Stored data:
▽

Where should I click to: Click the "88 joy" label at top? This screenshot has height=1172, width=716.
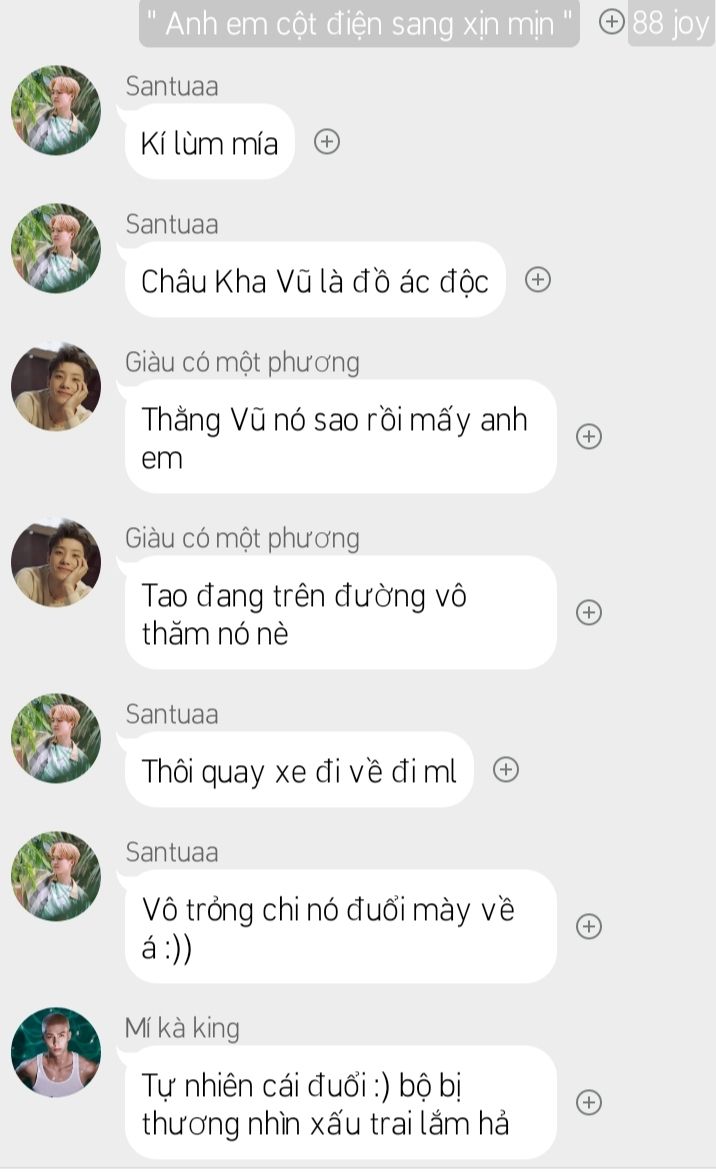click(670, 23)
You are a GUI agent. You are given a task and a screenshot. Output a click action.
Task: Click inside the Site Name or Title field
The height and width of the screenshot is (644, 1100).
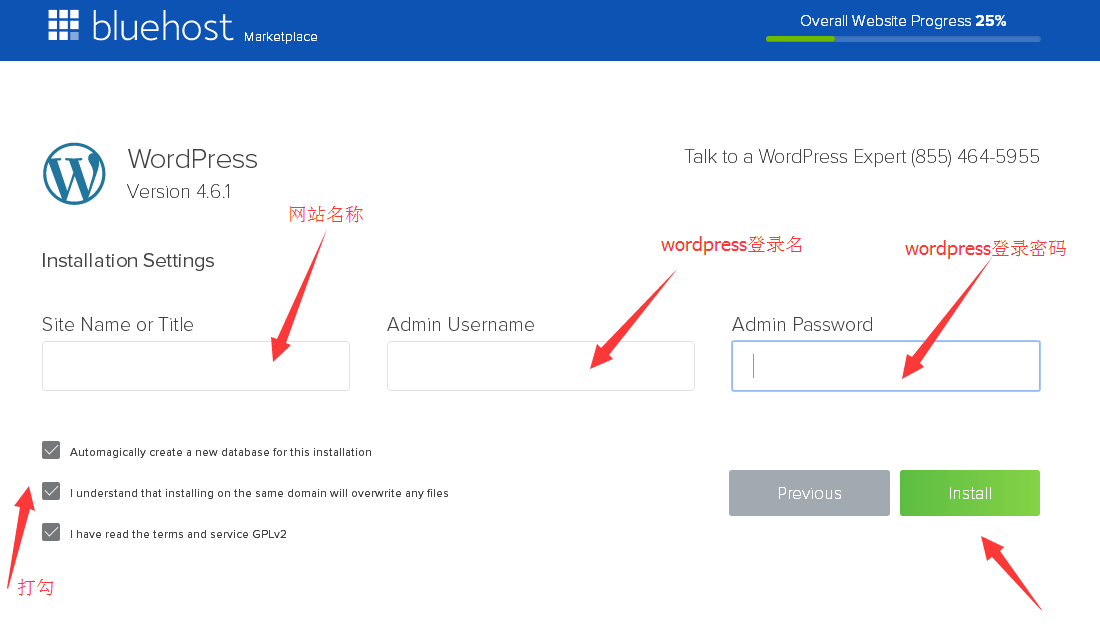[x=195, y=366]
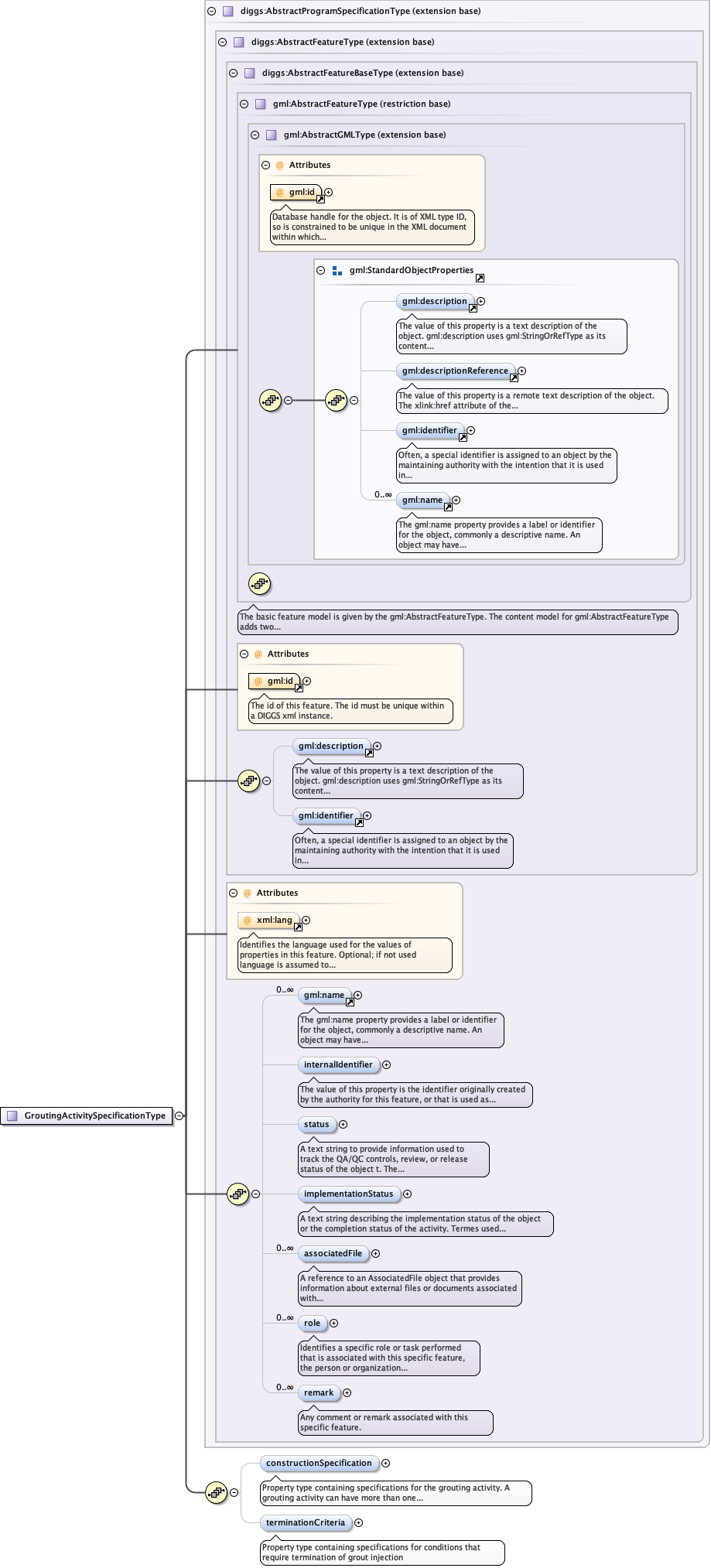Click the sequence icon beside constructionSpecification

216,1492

△
▽

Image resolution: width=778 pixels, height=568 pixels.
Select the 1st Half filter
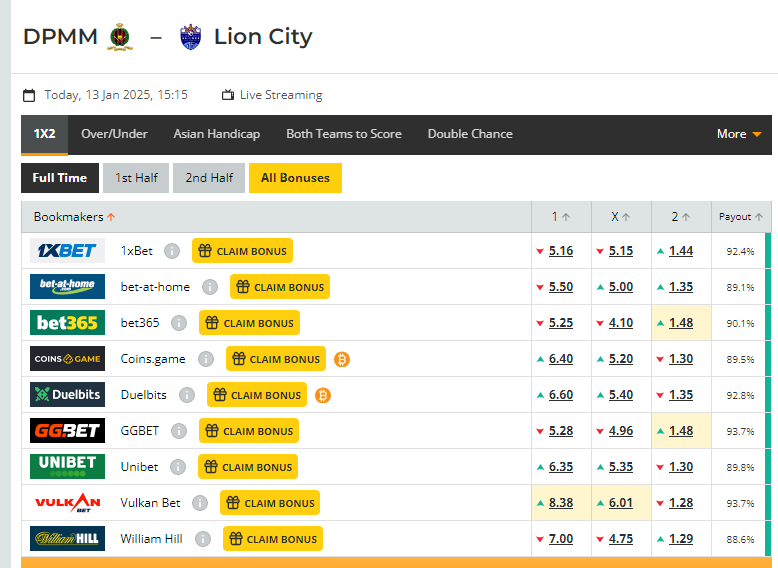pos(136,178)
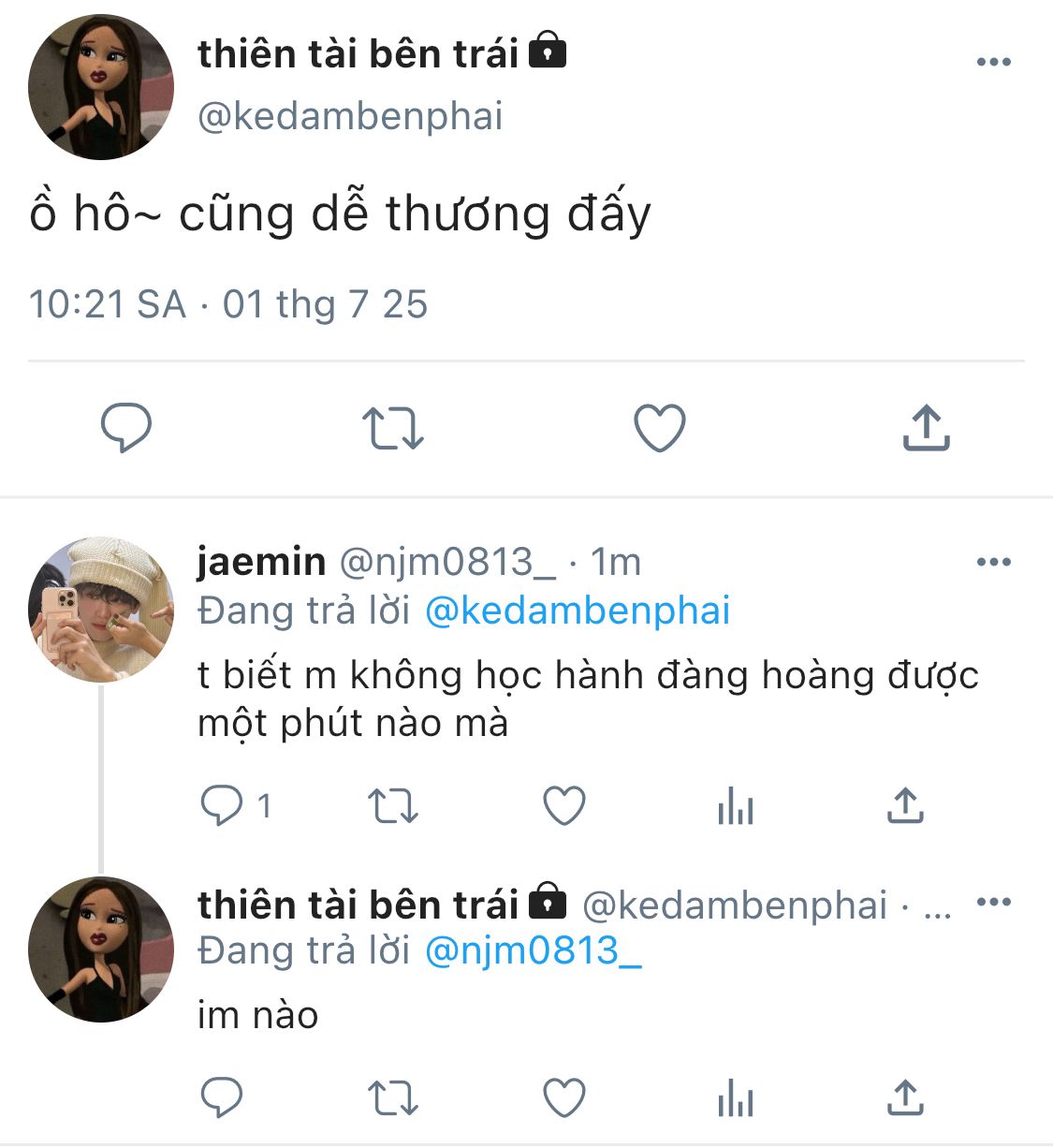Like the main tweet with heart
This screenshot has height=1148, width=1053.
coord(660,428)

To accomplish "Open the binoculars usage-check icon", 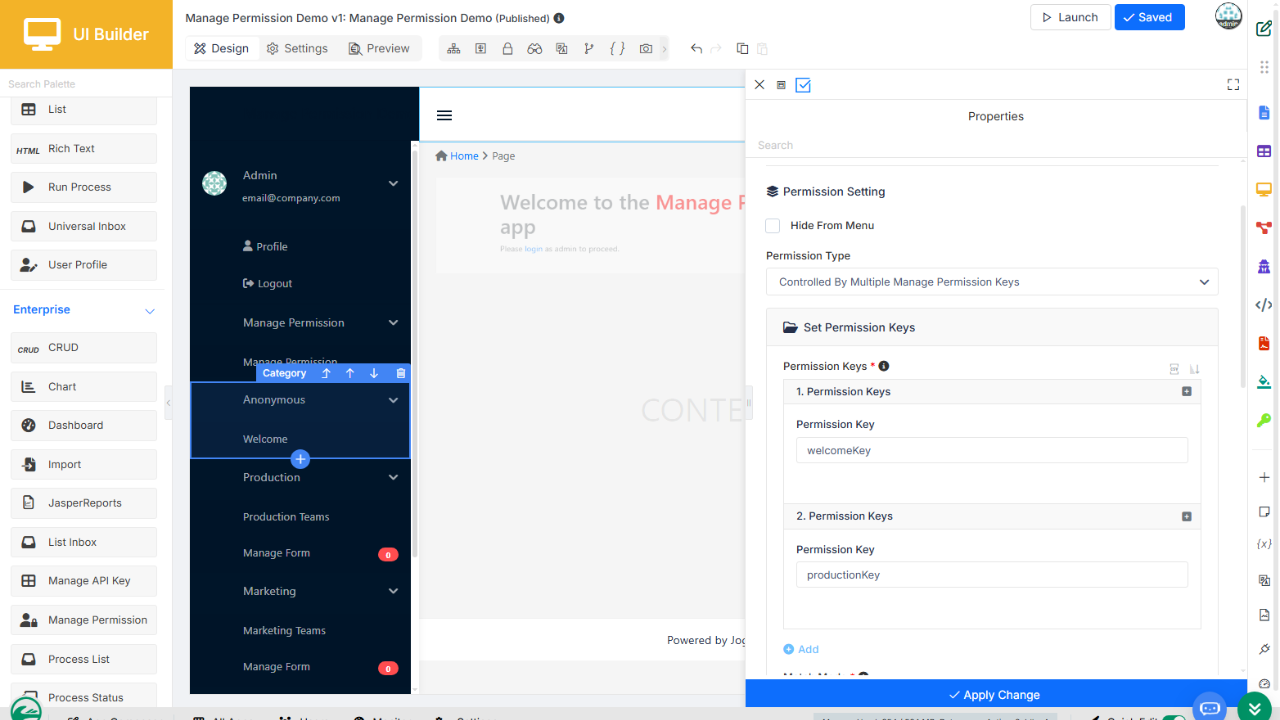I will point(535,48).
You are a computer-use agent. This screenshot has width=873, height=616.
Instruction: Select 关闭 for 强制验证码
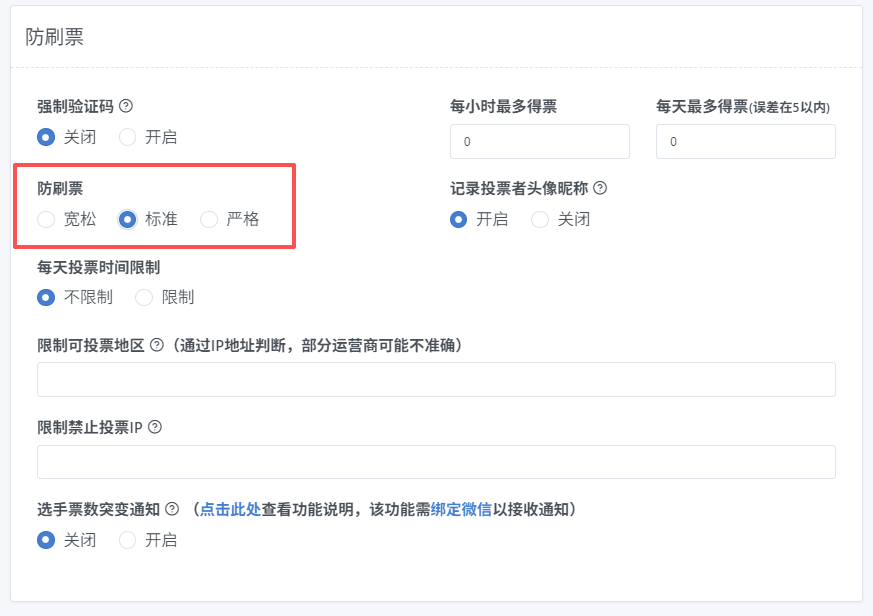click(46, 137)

△

__Task brief__:
Return all lines above that mention the word "agent".

__Finished exercise__:
You are a GUI agent. You are given a task and a screenshot. Output a click action.
You are a computer-use agent. This screenshot has width=873, height=616.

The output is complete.